Doyne's disease has an autosomal dominant pattern of inheritance. The responsible gene has been mapped, cloned and sequenced. Based on sequence similarities, it has been given the name EGF-containing fibrillin-like extracellular matrix protein, abbreviated as EFEMP1. The protein, whose function is not yet known, is found behind the retinal pigment epithelium (RPE).
Malattia levintinese has one distinctive symptom: drusen distributed radially on the macula. In all other respects, it closely resembles Doyne's disease and ARM. When the responsible gene was mapped, it was found to have the same location as the EFEMP1 gene, i.e. the one which causes Doyne's disease. Consequently, malattia levintinese is now thought to be a variant of Doyne's disease.
Sorsby's fundus dystrophy
Symptoms of Sorsby's disease typically arise during middle age. This disorder is characterized by heavy accumulations of drusen and lipofuscin at Bruch's membrane behind the RPE. RPE cells die and neovascularization may occur.
This disorder has an autosomal dominant pattern of inheritance. The gene responsible has been mapped, cloned and sequenced. The protein encoded by the gene has been identified as belonging to a class of proteins known as tissue inhibitor of metalloproteinase-3, abbreviated TIMP-3.
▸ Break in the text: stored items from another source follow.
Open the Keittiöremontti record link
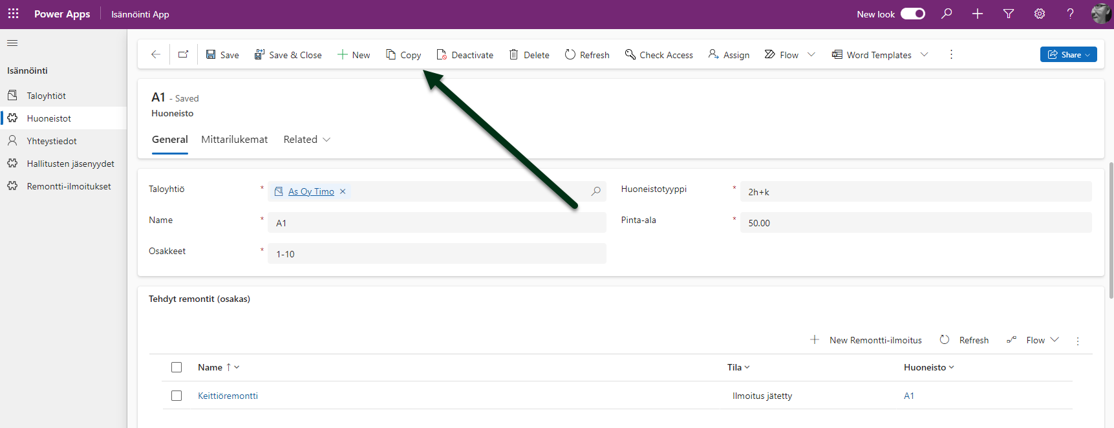Screen dimensions: 1114x428 pos(228,396)
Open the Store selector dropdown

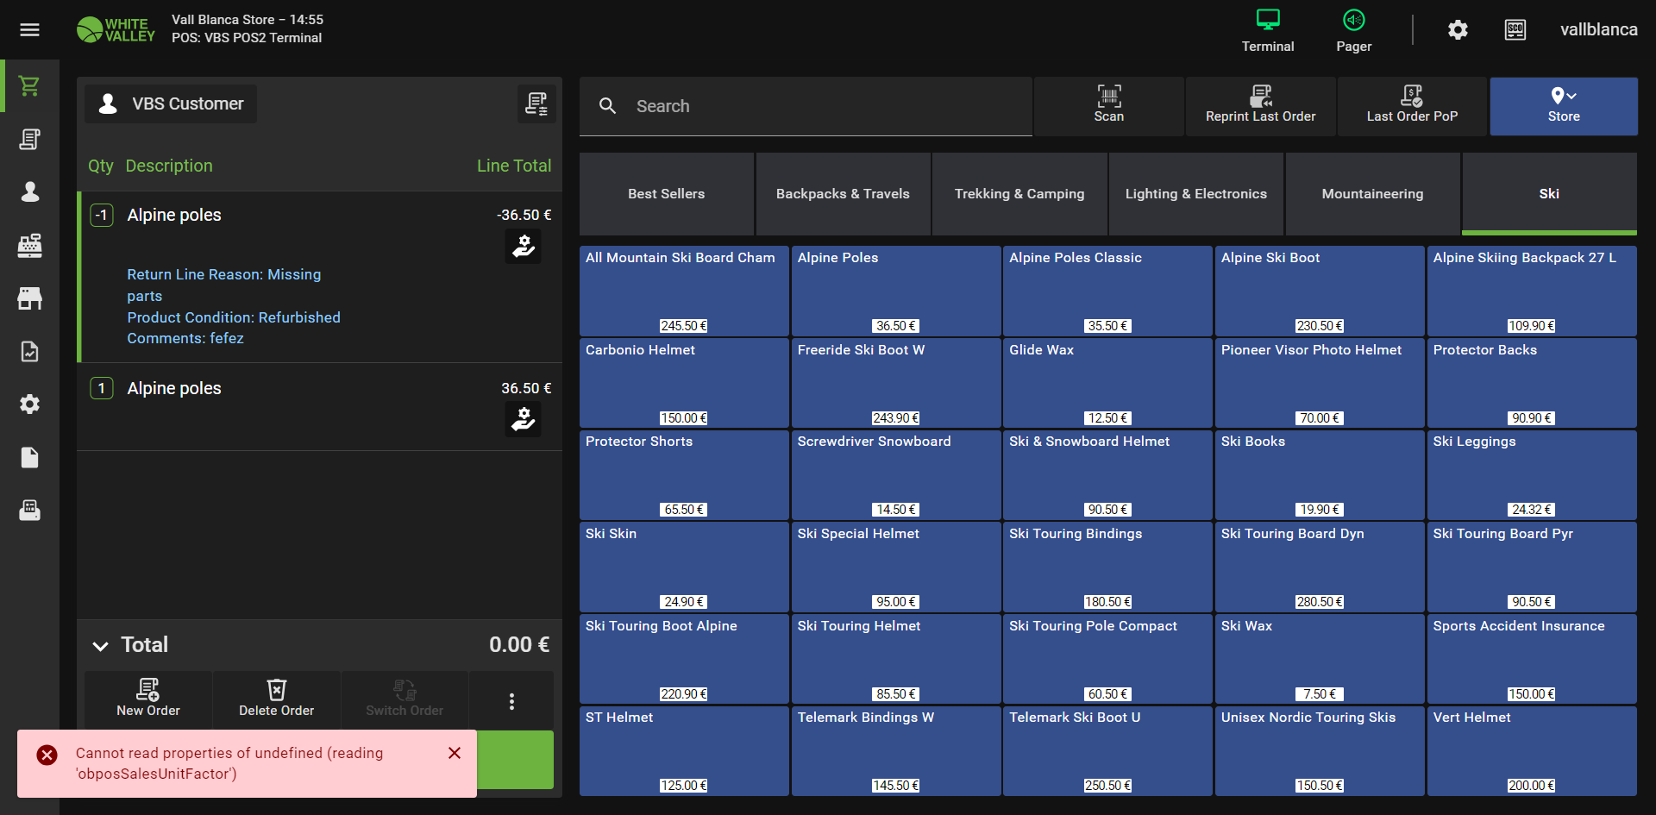tap(1563, 105)
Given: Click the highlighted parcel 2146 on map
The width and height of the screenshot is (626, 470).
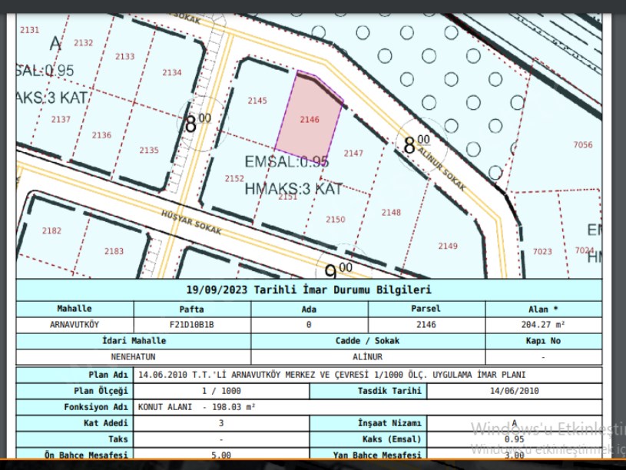Looking at the screenshot, I should pyautogui.click(x=310, y=119).
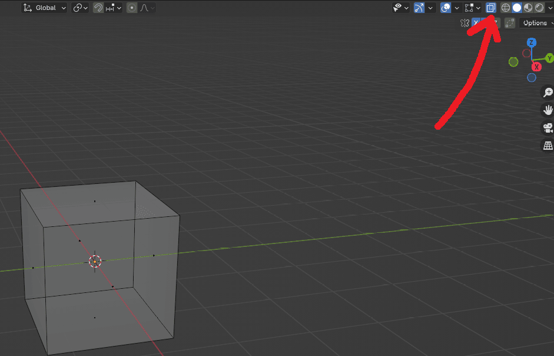Click the hand pan view icon

click(x=548, y=110)
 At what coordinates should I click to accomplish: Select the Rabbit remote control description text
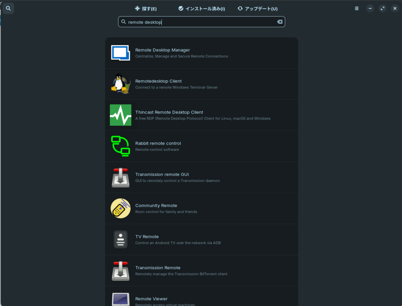(x=157, y=150)

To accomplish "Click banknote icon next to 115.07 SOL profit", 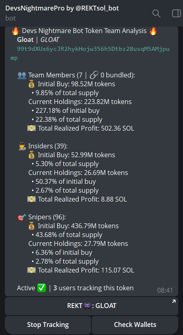I will [32, 270].
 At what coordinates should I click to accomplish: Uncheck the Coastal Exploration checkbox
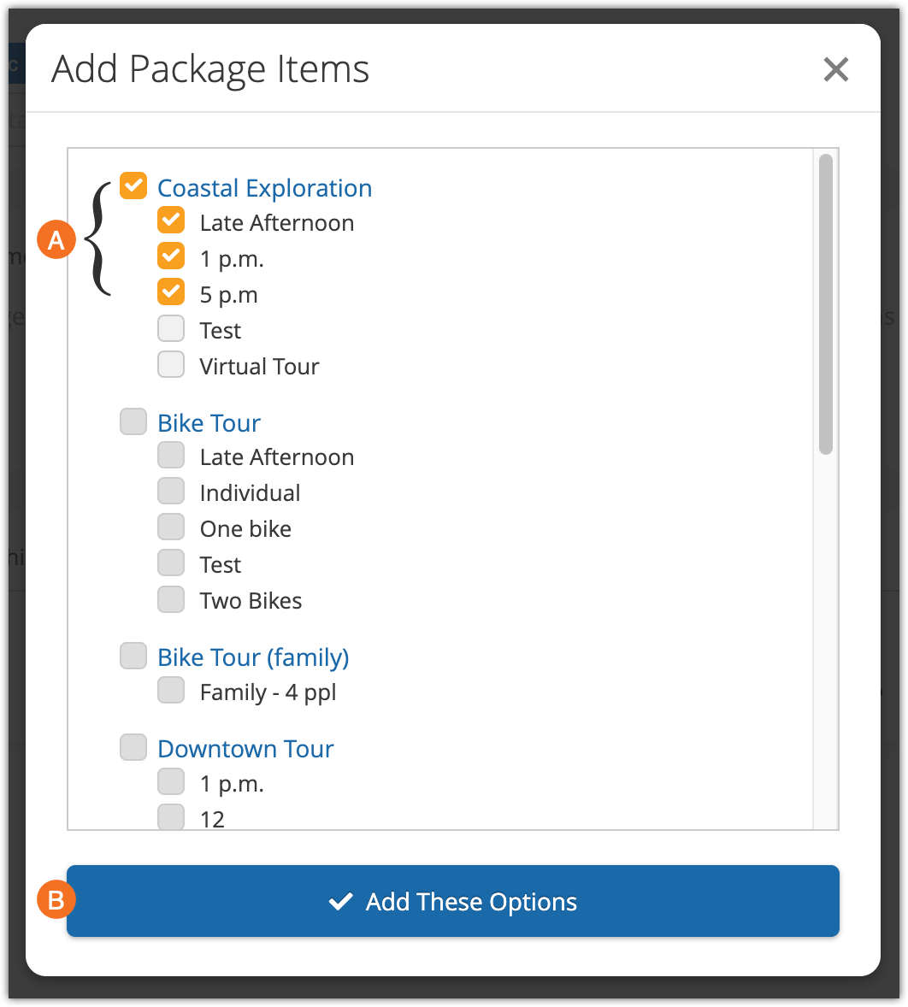tap(133, 186)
The TIMP-3 protein has been shown to normally be produced by RPE and deposited at Bruch's membrane, which separates the retina from the choroid and the blood vessels therein, behind the retina. Individuals with Sorsby's disease appear to overproduce a faulty version of the TIMP-3 protein.
Individuals carrying a mutant TIMP-3 gene do not have an increased probability of developing AMD.
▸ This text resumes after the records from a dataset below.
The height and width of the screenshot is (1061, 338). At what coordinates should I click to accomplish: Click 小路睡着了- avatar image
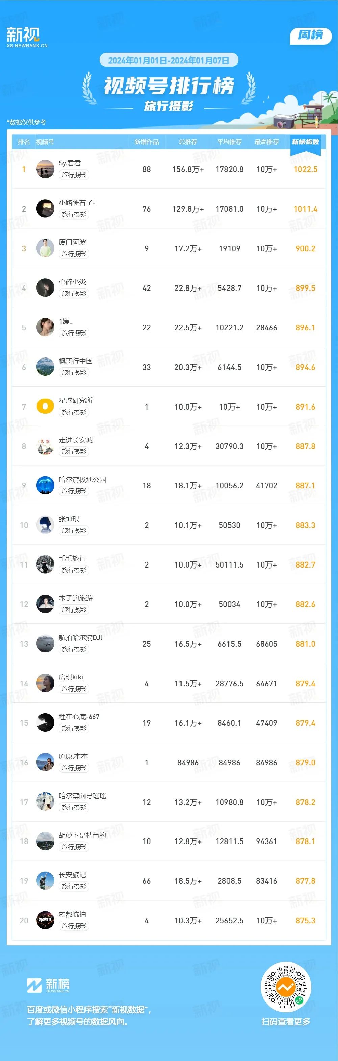[45, 209]
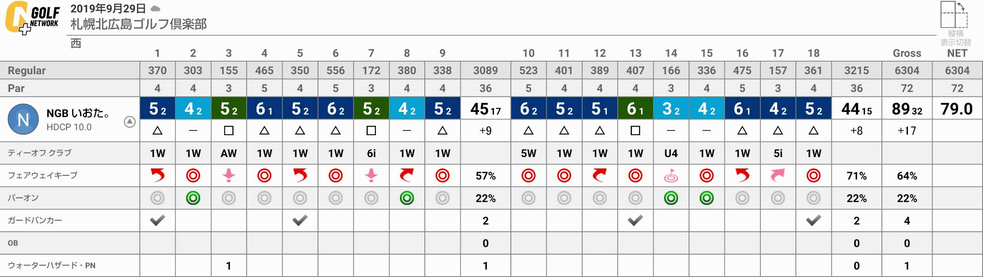Image resolution: width=983 pixels, height=277 pixels.
Task: Collapse player details with the up-arrow button
Action: (x=130, y=122)
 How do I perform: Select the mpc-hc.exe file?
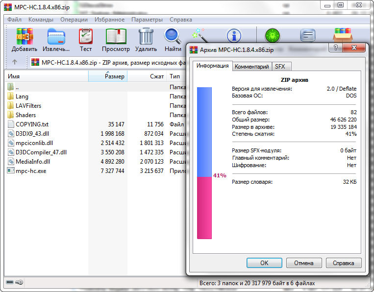click(32, 170)
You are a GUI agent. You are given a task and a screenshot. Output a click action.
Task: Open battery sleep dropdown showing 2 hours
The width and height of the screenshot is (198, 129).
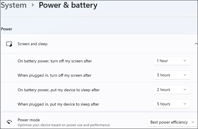coord(172,90)
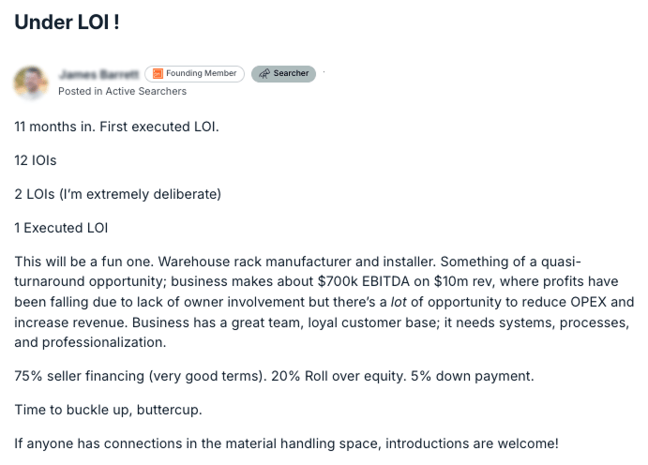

Autosomal dominant hemorrhagic macular dystrophy
This disorder closely resembles Sorsby's disease, except that it does not involve a mutation in the TIMP-3 gene.
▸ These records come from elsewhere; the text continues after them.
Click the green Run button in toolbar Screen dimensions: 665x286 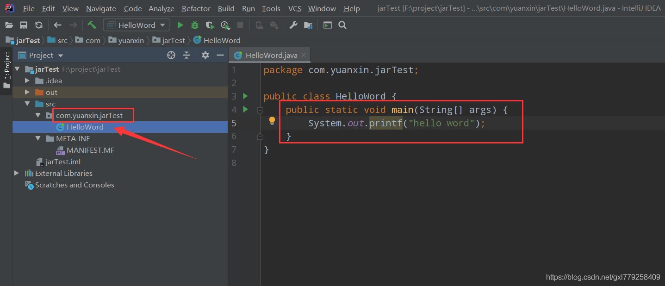tap(180, 25)
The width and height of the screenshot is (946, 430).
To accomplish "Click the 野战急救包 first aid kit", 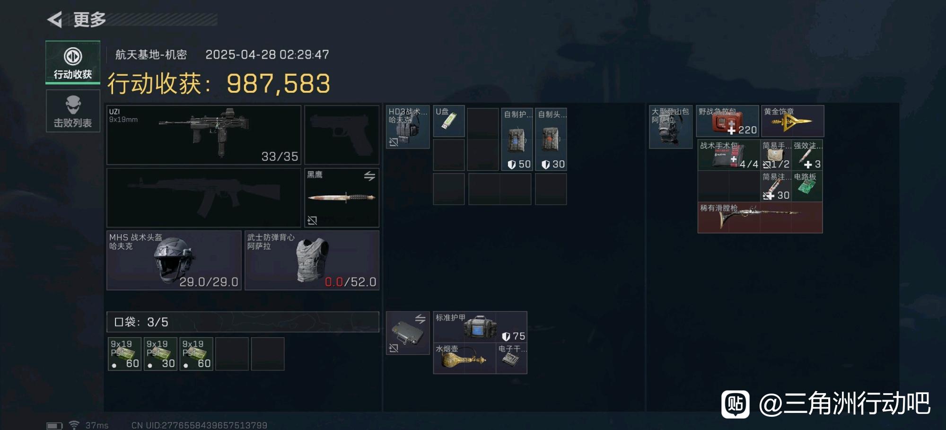I will [727, 121].
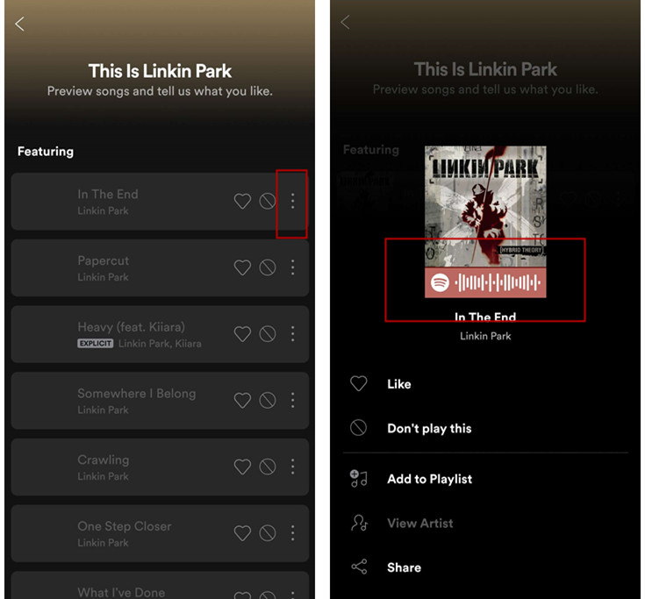Open View Artist
The image size is (645, 599).
419,523
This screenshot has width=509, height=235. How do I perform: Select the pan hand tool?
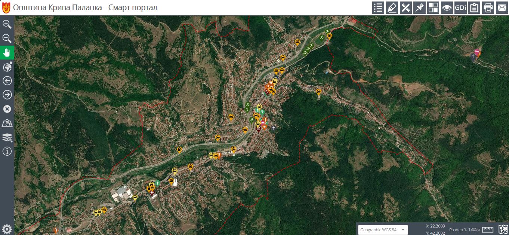click(7, 53)
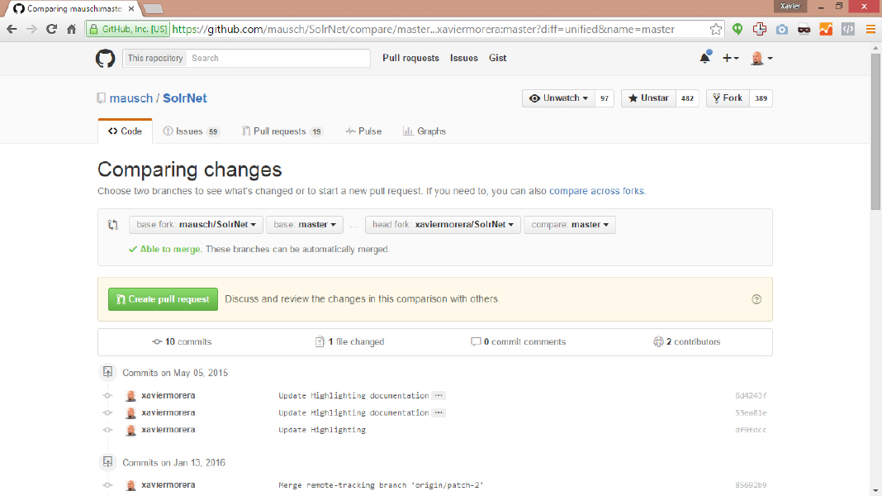The height and width of the screenshot is (496, 882).
Task: Click the GitHub Octocat logo
Action: coord(105,58)
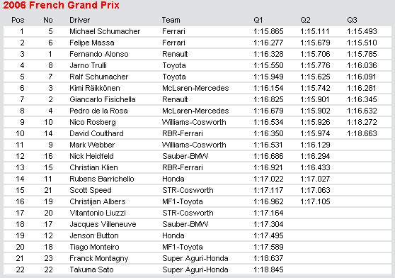
Task: Click Kimi Räikkönen in the driver list
Action: pos(95,88)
Prospects for Prevention and Treatment
Progress is being rapidly made in understanding how specific mutations in specific genes cause the various forms of JMD. We can expect several benefits from this greatly improved understanding of these disorders.
Molecular genetic screening tests can be set up to determine if children of people with a JMD inherit the responsible gene. As preventive treatments are developed, they can be employed to minimize the impact of the faulty gene on vision.
It is likely that researchers will try to invent ways to minimize the adverse impact of genes which cause JMDs. For example, drugs may be developed which either inhibit synthesis of faulty TIMP-3 protein, or which interfere with its harmful effect. Such drugs might prevent Sorsby's disease symptoms. Unfortunately, because Sorsby's disease is quite rare, it is unlikely that a drug company would consider it a commercial opportunity. However, there is evidence that people with AMD also overproduce TIMP-3, so such drugs may have commercial possibilities as treatments for AMD, if it can be shown that excess TIMP-3 is a cause of damage in AMD.
It may one day be possible to introduce into specific cells, such as RPE, DNA containing a "good" version of a JMD-causing gene, and thereby enable the cells to perform the function properly. However, this possibility is still a long way off in the future. In the case of autosomal dominant JMD-causing genes, perhaps a method can be devised to specifically inactivate the faulty copy, thereby letting the good copy in the gene pair take over.